Over the next year, Rentschler and Heckman plan to start a company and begin raising the capital necessary to refine and minimise their REP. The latest prototype is already a tiny 105×66×66mm, and versions have been tested on animals, as well as in the team’s MESA.

As Rentschler puts it, “There are plenty of software things we need to optimise, but that’s more of a time issue than a money issue. I think shrinking the hardware is simply a money issue. If we were to make custom motors we could probably shrink the device by at least 50%, not quite at the point you could swallow it, but close.”
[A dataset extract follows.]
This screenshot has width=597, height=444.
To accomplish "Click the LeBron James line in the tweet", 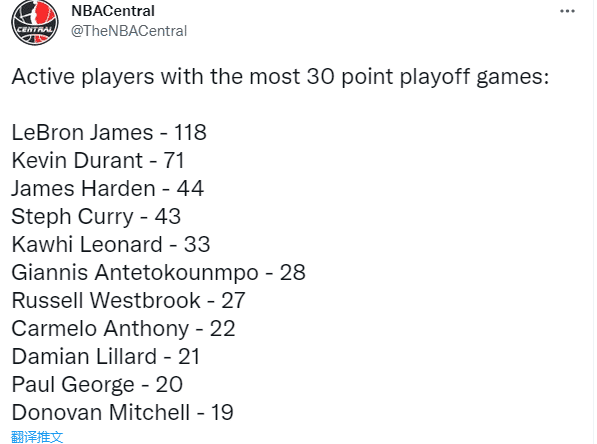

Shrinking the hardware is a money issue. If we made custom motors we could probably shrink the device by at least 50%, not quite at the point you could swallow it, but close.

As anyone with a colonoscopy ahead will attest, the REP is an attractive prospect. Robotic capsule endoscopes can minimise patient discomfort while ensuring that physicians are working as efficiently and effectively as possible. The way they cut out “grunt work” reflects some of Rentschler’s own concerns as an academic and a developer of medical devices. “I can write papers and patents and train students – and I like all of that – but I really want to get to the patient. I want to try to make a positive impact for the patient.”

With self-driving car technology stalling, his commitment raises an interesting question: will we have autonomous vehicles inside us before we start climbing into them?